Employers, according to Lee, must look at how training and capacity building could improve employees’ skills and prepare them before adopting and implementing the new technologies.
“Artificial intelligence automates various tasks that can lead to loss of jobs or it can spawn new types of jobs that require creativity and complex problem-solving tasks automation isn’t well suited to.

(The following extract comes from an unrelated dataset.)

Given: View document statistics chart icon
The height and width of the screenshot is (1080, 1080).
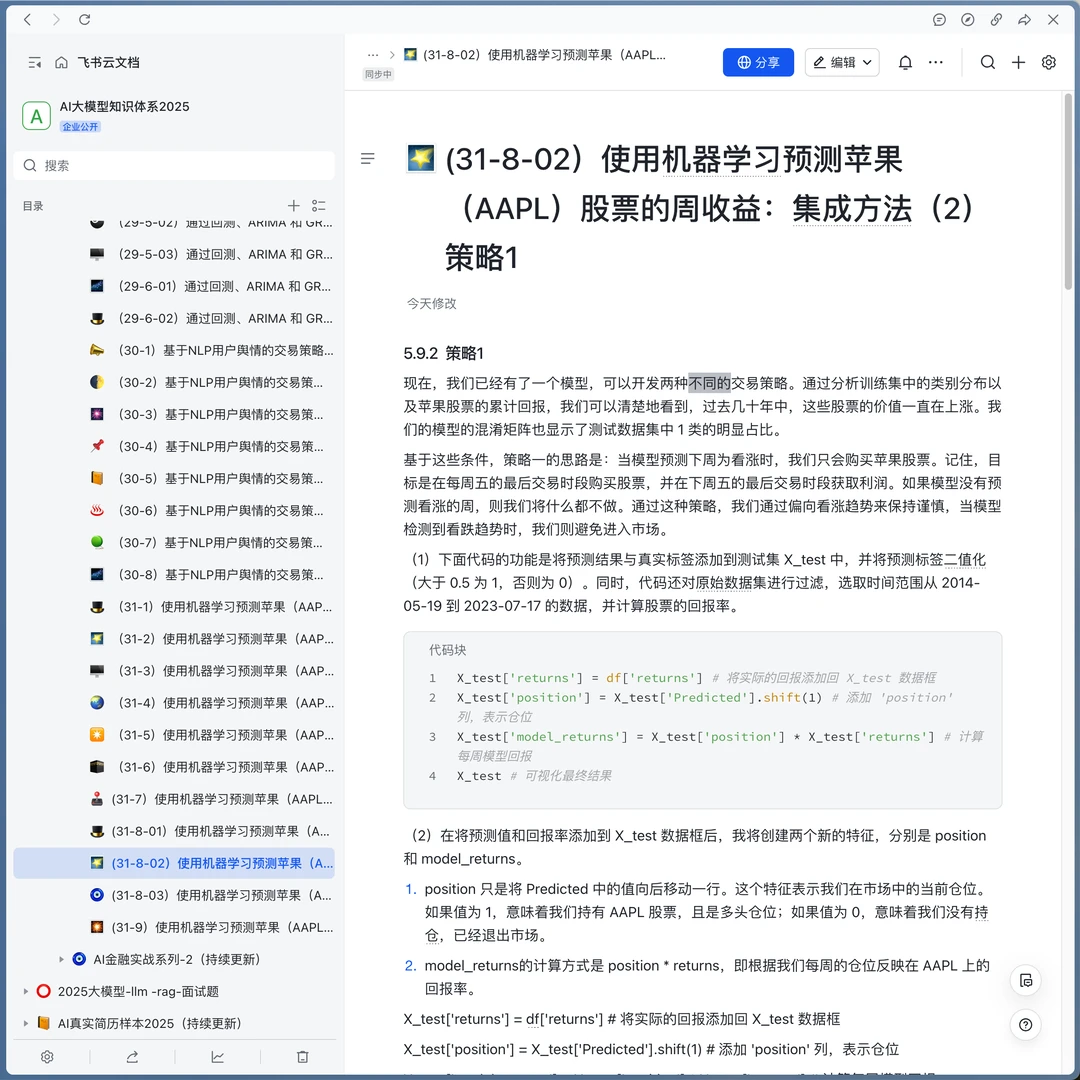Looking at the screenshot, I should [x=216, y=1056].
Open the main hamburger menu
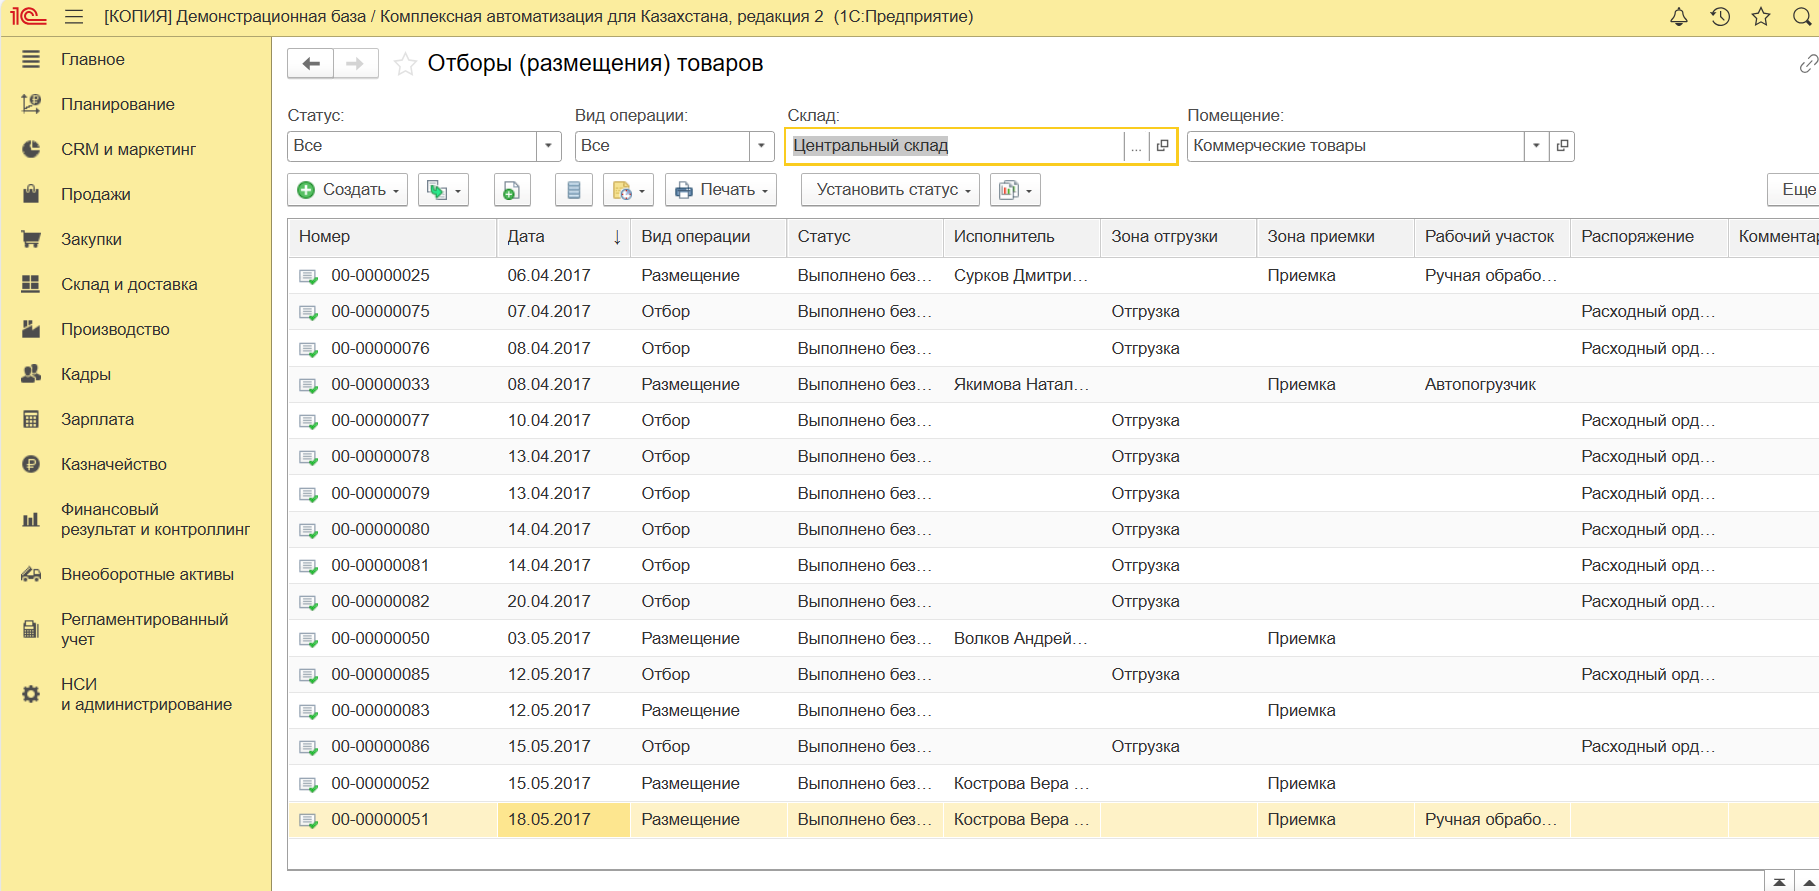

This requires the adaptation of new skills that involves retraining.
“Employees must be equipped with the skills that will prepare them for the jobs of tomorrow.
“Talent development, lifelong learning and career reinvention are the way to embrace Industry 4.0, ” he said, adding that developing employee competencies should be one of an organisation’s priorities.
Lee said employees must also be trained based on an understanding of new emerging risks.
“For example, wrong gestures or misinterpreted commands sent to the wrong machine will lead to safety incidents.
“Over-reliance on cobots (collaborative robots) or exoskeletons for manual tasks may affect an employee’s physical health such as loss of muscle or bone density, ” he said.
Other potential occupational safety and health issues might also include psycho-social risk factors where people are driven to work at a cobot’s pace or collisions between a cobot and a person, Lee said.
“Security and privacy issues will also be another risk that we need to address.
“Stolen data, disturbance of interaction, paralysed system structures and external attacks on cloud-based storage will be among the threats faced by organisations.
“Cyber security is a real concern as most groups are not really prepared for them, ” he cautioned.
Employees might also face privacy issues as everything may be recorded and analysed, and protecting data could turn difficult, he added.“However, the advantages of Industry 4.0 outweigh the challenges faced by organisations.
“The advent of the latest technologies won’t exactly replace the employees or a particularly safety professional.
“It will allow employees to perform their task efficiently, increase productivity while reducing risks and injuries.
“Big data will also make safety professionals better at what they should – that is, to create a safe and healthy work culture that keeps people safe, reduces incidents and prevents accidents, ” Lee said.